Do Dividend Aristocrats always outperform in bear markets?

While Dividend Aristocrats have historically shown resilience during bear markets, outperformance isn’t guaranteed. In 2008, they declined 22% versus 37% for the S&P 500—a significant cushion. However, their defensive positioning also means they may lag during strong bull markets, particularly when growth stocks lead. Think of Aristocrats as offering lower volatility rather than absolute outperformance in all market conditions.

How many Dividend Aristocrats have never cut their dividends?
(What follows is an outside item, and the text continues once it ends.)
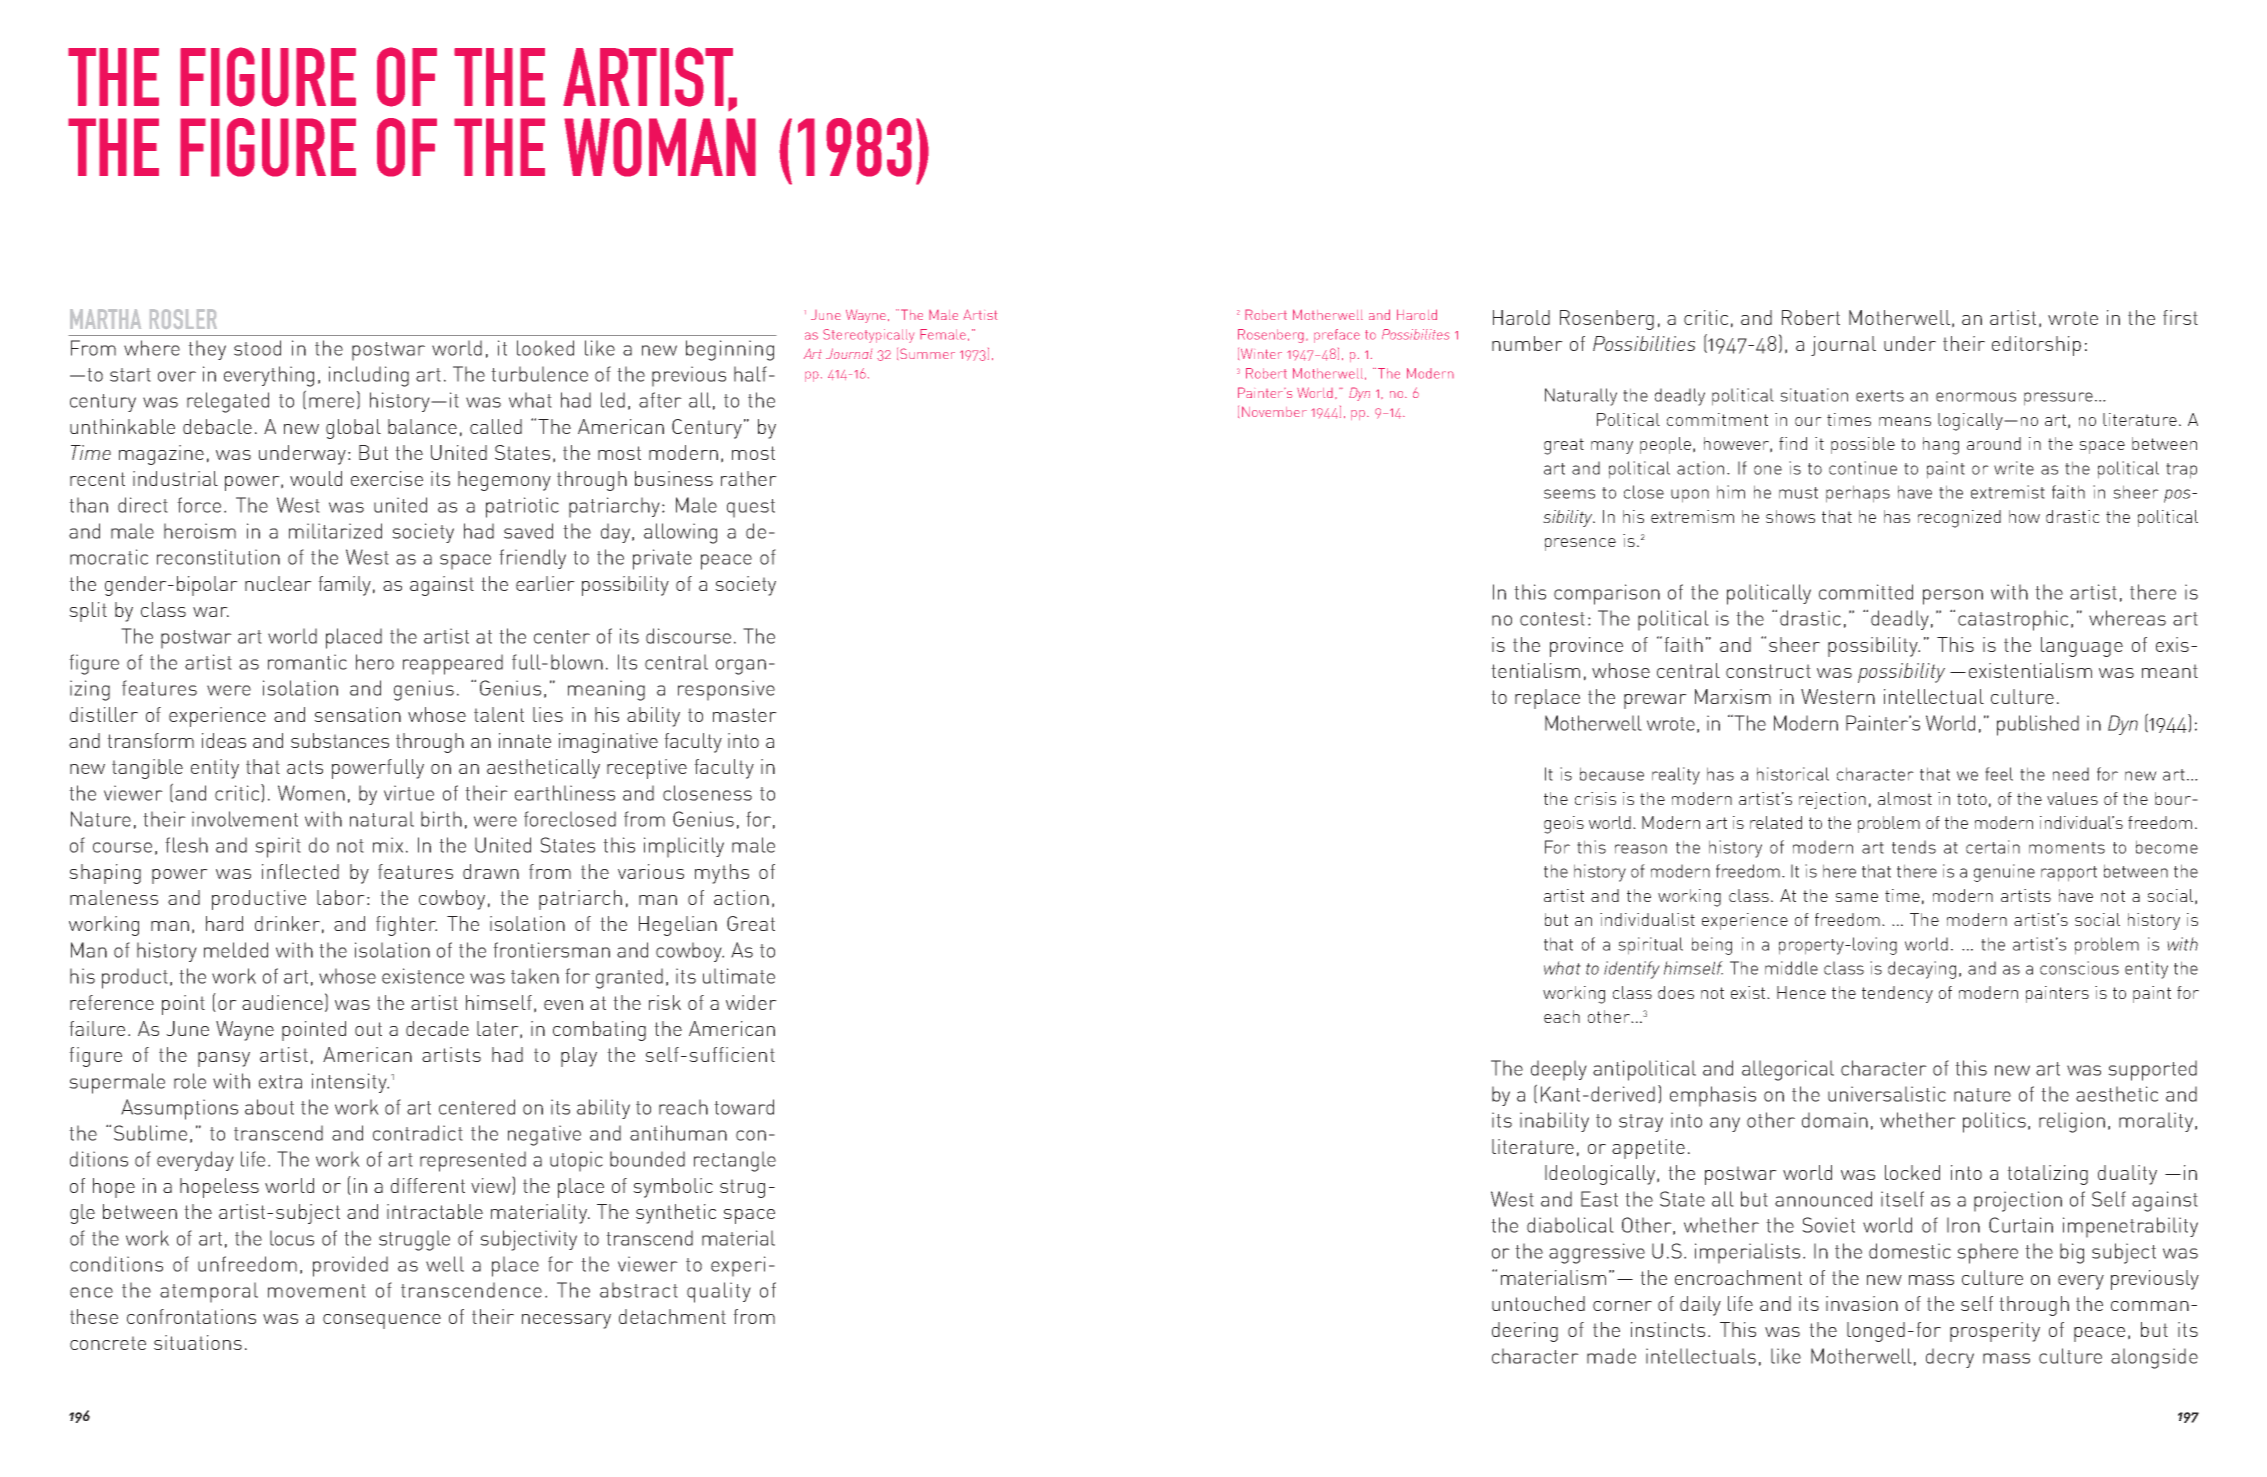  Describe the element at coordinates (1337, 336) in the screenshot. I see `preface` at that location.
Most current Dividend Aristocrats have maintained unbroken dividend growth streaks, but historical data shows that over the index’s 35+ year history, numerous companies have been removed after cutting dividends. Companies like AT&T, General Electric, and most recently 3M and Walgreens were once considered stalwarts before cutting. This underscores the importance of ongoing monitoring rather than assuming any dividend is truly “safe” forever.

Should I only invest in Dividend Aristocrats for my dividend portfolio?

Not necessarily. While Dividend Aristocrats provide an excellent starting point for quality dividend stocks, limiting yourself exclusively to this list means missing other high-quality dividend payers. Some excellent dividend growth stocks have 15-20 year streaks and are approaching Aristocrat status. Others may not be in the S&P 500 but still offer compelling dividend characteristics. Use the Aristocrats list as a screening tool, but evaluate individual companies based on their complete investment merit rather than solely on list membership.

This article is for educational purposes only and does not constitute investment advice. The Dividend Aristocrats list changes over time, and past dividend growth does not guarantee future increases. Investors should conduct their own research and consider consulting with a financial advisor before making investment decisions.